**BRIEF:** Render the part of the listing that opens with the line containing "Task: Click the" and runs through the end of the listing as a Markdown table with the columns Row and Line. Skip blank lines and leave the pictures out.

⁂

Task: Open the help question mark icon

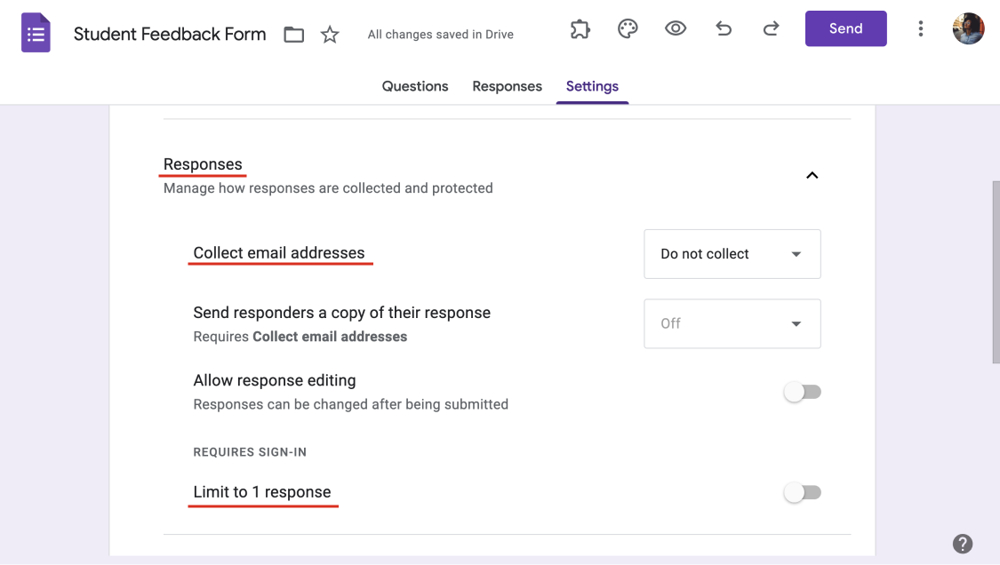Action: (x=962, y=544)
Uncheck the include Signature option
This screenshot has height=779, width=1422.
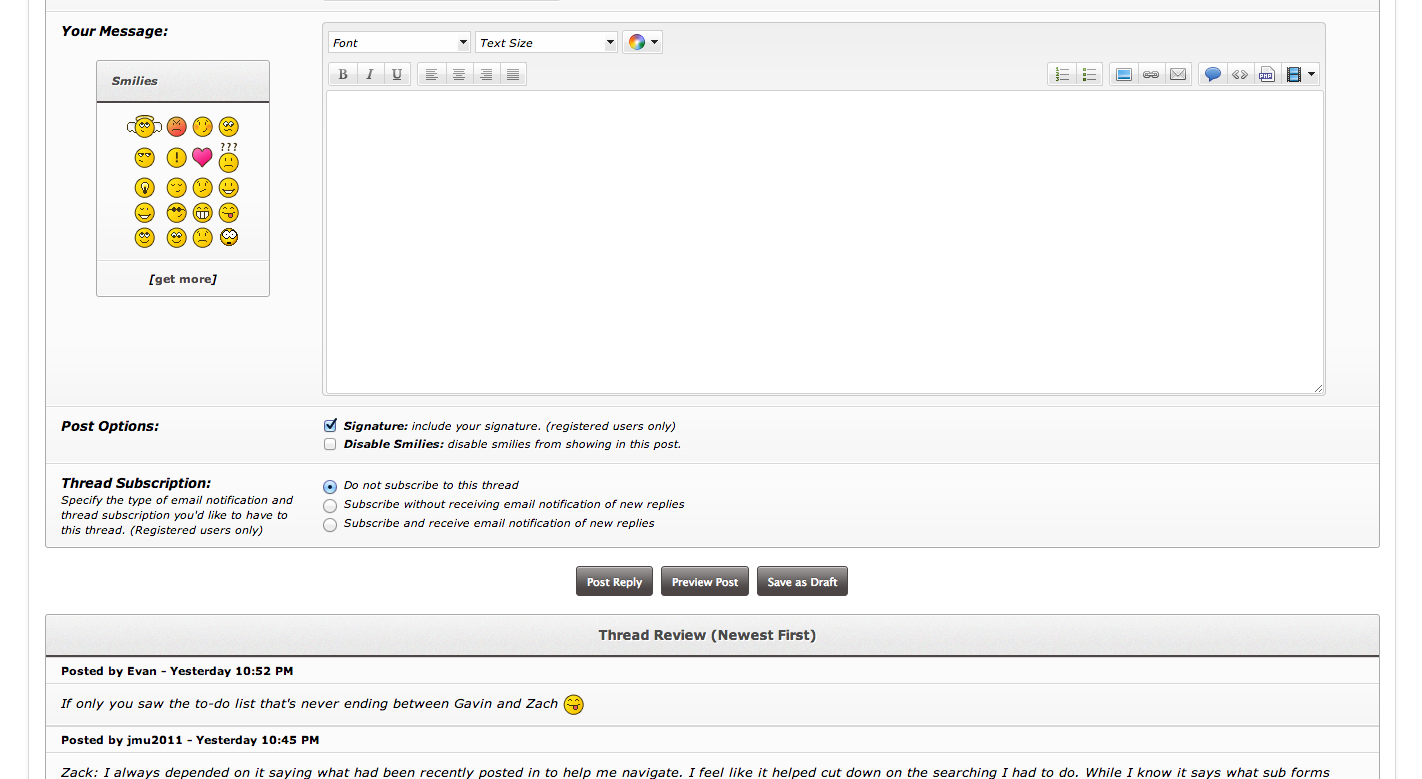330,426
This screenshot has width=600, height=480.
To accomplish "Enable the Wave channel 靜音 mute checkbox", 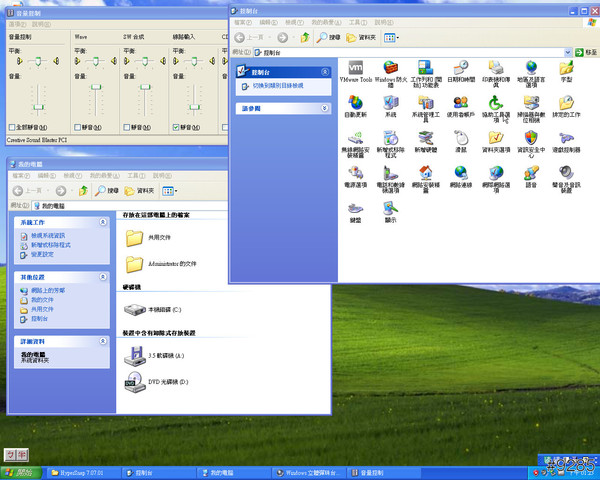I will (77, 128).
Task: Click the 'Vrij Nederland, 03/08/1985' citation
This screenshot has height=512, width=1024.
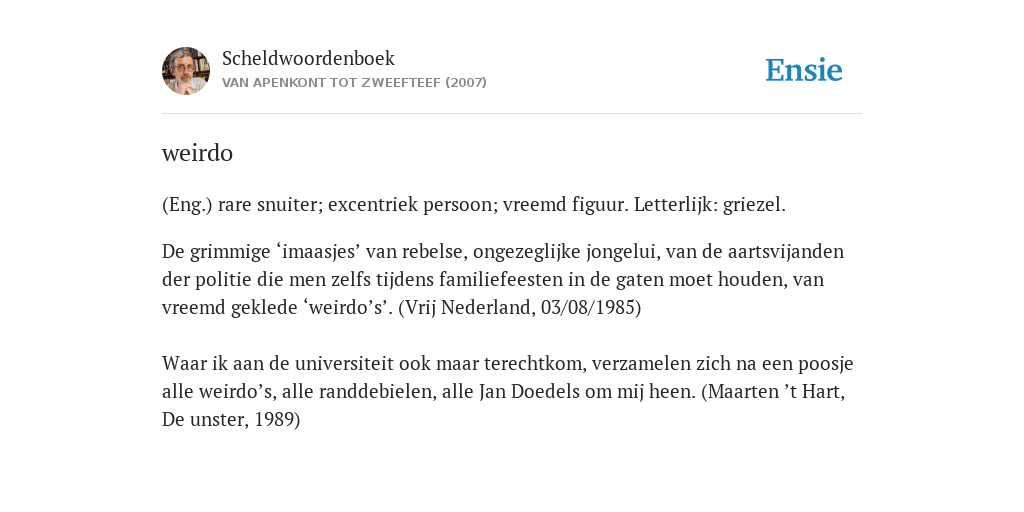Action: tap(519, 308)
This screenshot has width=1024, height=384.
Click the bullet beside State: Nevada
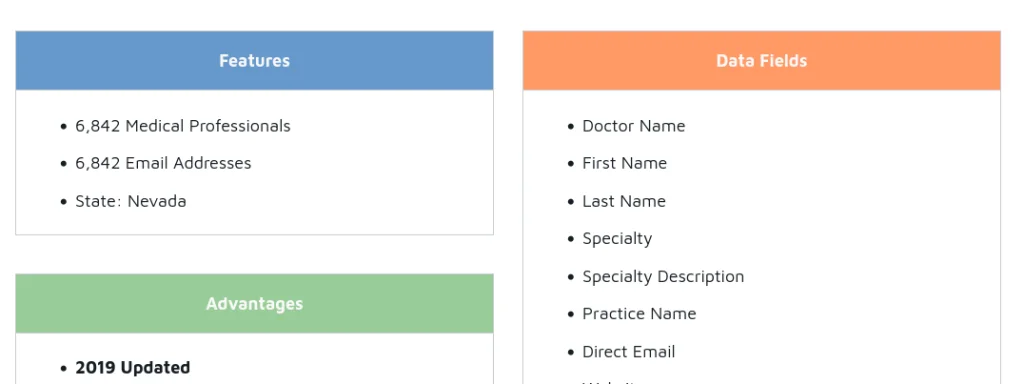click(63, 202)
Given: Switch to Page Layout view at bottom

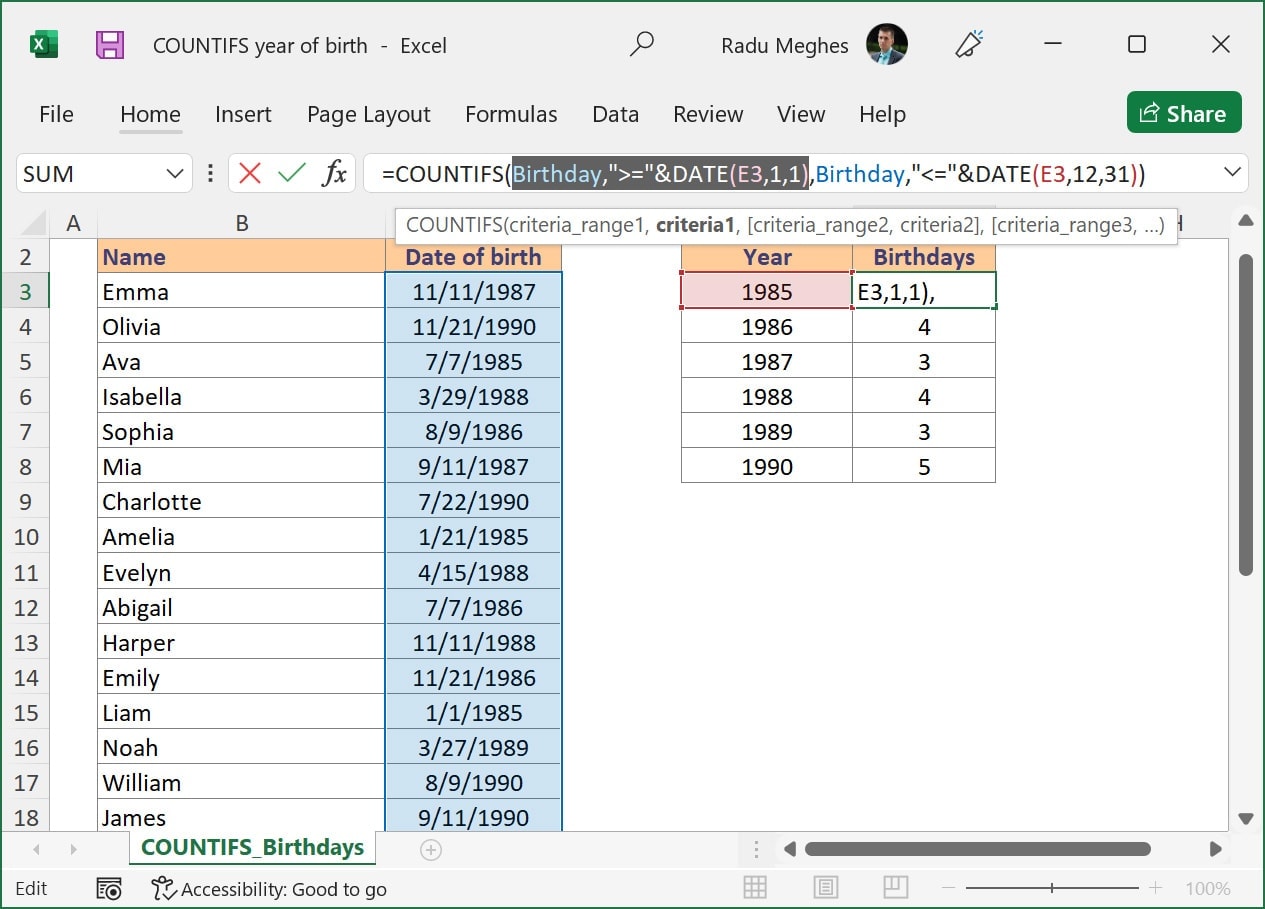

⁂

**WRITTEN ANSWER:**
| Row | Line |
|---|---|
| 1 | Task: Click the 'Vrij Nederland, 03/08/1985' citation |
| 2 | This screenshot has height=512, width=1024. |
| 3 | Action: tap(519, 308) |
| 4 | This screenshot has width=1024, height=384. |
| 5 | Click the bullet beside State: Nevada |
| 6 | click(63, 202) |
| 7 | Given: Switch to Page Layout view at bottom |